Compelling news from the refugee and migrant sector
Print Friendly, PDF & Email

It’s not just people smugglers exploiting asylum seekers

4 August 20150 comments

It’s a common phrase uttered by politicians and activists alike that ‘asylum seekers are being exploited by ruthless and unprincipled people smugglers’.

But new evidence indicates the exploitation of some of the world’s most marginalised and vulnerable people goes much deeper and is much broader than many of us realised.

Across the globe – even in some western countries – asylum seekers and displaced people at the bottom of the economic heap are being used as cheap or forced labour or even as slaves by unscrupulous employers.

A recent investigation by Reuters found that Japanese auto giant Subaru’s recent profit rises have occurred on the back of asylum seekers and other cheap foreign labourers from Asia and Africa.

They work at the car maker and its subsidiary suppliers at Subaru’s main production hub, in the city Ota, two hours north of Tokyo, mostly on short-term contracts.
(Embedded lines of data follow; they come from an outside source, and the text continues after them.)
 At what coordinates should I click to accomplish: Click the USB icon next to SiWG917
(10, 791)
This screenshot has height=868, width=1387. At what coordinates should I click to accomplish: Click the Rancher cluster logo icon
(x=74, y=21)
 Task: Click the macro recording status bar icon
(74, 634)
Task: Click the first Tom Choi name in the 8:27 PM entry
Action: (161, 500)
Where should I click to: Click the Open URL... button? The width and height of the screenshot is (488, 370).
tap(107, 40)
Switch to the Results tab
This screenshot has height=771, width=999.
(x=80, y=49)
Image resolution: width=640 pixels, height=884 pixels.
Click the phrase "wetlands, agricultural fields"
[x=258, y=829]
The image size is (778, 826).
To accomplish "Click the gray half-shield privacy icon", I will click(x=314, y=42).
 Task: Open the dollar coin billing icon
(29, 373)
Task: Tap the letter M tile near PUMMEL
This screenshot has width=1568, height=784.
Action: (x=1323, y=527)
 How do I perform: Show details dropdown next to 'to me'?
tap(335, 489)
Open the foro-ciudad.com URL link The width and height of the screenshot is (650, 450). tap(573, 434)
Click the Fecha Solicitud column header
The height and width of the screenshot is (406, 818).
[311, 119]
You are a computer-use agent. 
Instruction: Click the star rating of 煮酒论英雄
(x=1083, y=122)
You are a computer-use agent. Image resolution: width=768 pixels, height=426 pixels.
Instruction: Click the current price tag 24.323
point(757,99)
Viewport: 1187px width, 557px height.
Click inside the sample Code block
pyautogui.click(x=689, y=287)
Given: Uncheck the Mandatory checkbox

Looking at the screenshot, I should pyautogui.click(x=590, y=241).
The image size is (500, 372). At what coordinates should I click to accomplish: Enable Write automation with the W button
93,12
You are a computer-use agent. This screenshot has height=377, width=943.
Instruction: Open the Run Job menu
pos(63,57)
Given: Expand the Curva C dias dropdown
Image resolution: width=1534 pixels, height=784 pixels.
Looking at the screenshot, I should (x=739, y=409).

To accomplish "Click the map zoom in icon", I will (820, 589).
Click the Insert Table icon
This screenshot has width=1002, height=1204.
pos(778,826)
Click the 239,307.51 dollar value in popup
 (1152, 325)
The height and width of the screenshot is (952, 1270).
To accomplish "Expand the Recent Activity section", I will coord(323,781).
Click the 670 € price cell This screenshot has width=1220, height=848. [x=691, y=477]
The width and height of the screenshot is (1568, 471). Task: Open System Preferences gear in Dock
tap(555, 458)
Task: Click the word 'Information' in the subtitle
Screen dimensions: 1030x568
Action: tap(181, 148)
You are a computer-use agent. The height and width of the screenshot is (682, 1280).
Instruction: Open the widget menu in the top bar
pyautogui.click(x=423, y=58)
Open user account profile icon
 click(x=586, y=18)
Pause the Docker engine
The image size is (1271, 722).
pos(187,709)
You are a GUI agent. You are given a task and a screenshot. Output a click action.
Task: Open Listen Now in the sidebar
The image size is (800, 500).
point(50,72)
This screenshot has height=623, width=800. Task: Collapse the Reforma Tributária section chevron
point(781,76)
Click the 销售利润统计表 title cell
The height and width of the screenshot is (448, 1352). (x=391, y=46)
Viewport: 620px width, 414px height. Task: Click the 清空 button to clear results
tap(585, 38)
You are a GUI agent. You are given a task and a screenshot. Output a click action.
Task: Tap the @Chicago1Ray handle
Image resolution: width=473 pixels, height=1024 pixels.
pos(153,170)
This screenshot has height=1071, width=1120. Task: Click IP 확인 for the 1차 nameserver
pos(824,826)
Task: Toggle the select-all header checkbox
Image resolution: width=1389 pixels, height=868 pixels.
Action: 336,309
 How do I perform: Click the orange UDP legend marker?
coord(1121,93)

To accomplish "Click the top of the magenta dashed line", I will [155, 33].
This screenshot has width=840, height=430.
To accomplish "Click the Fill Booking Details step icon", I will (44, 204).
Most of the foreign workers earn about half the wage of their Japanese equivalents on the production line and they are hired through brokers who often charge up to a third of the workers’ wages, Reuters reported.

They come from countries including Bangladesh, Nepal, Mali and China.

The Reuters investigation included a review of pay-slips and asylum applications, and interviews with dozens of labourers from 22 countries. It also claimed that foreign workers are enduring abuses at the hands of labour brokers and companies in the Subaru supply chain.

Japan’s labour market, which is tightening as the nation’s population shrinks, and its traditional barriers to legal immigration mean that squeezed by a lack of workers, companies like Subaru and its suppliers are resorting to what is effectively a system of back-door immigration of asylum seekers, visa over-stayers and Asian trainees.

This gray market in labour enables the employment nationwide of tens of thousands of foreigners on low rates of pay in sectors such as construction, agriculture and manufacturing.

A hemisphere away in South Africa another group of asylum seekers are allegedly falling foul of their precarious status and becoming the victims of official corruption.

A report published this month says corruption is pervasive throughout the asylum process in South Africa.

According to a report published this month by Lawyers for Human Rights (LHR) and the African Centre for Migration & Society (ACMS), almost a third of asylum seekers and refugees have to pay bribes for correct documentation – a situation that violates the nation’s Refugees Act which stipulates that they are not required to pay any fees for documentation.

Based on anecdotal evidence collected from over 900 interviews with applicants applying at centres across the country, the report said that Refugee Reception Offices arbitrarily issue documents to asylum seekers and refugees looking to renew their documents.

Rights groups say incompetence and graft within the Home Affairs department is contributing to the number of undocumented foreigners who have recently become the focus of a government “clean-up” operation.

South Africa is one of the top global recipients of asylum seekers and received over 70,000 applicants in 2013 – similar to the number of those received in the European Union or United States. The large demand on the asylum system has allowed corruption to thrive but the number of refugees isn’t to blame, argues Loren Landau, researcher at ACMS.

In the UK some politicians have held immigrants responsible for the housing crisis, unemployment and the disarray in the National Health System. Some in the British government have held them up to the charge of ‘benefit tourism’ and say their reluctance to integrate or learn English has made British people feel uncomfortable. If they find work they are stealing our jobs, if they don’t they are sponging off our welfare state, they say.

But a new report titled ‘Forced Labour Awareness: Tackling labour exploitation among refugees and asylum seekers’ produced by the University of Leeds says there is “growing evidence that individuals who have an asylum claim in the UK are susceptible to forced labour”.

“Several thousand workers in the UK were estimated to be in forced labour in 2013. This means they were trapped in unlawful working conditions they had not freely entered or could not freely leave due to some form of threat or coercion,” the report said.

“Forced labour is the extreme tip of a much larger problem of severe labour exploitation that is often found in sectors with jobs that are low-skilled, low-paid and insecure including care, catering, cleaning, construction, domestic work, hospitality, manufacturing, retail and waste,” it said.

The report’s authors say organisations working with refugees and asylum seekers do not often talk to them about work, employment and how they economically survive.

They say there is evidence that asylum seekers have been exploited includes cases where they have been: forced to work against their will; not paid; paid less than the agreed amount; threatened with violence; threatened with being reported to the police or immigration authorities; prevented from leaving their place of work; stripped of their identity documents; and, deceived or misled about the type, conditions or nature of the work.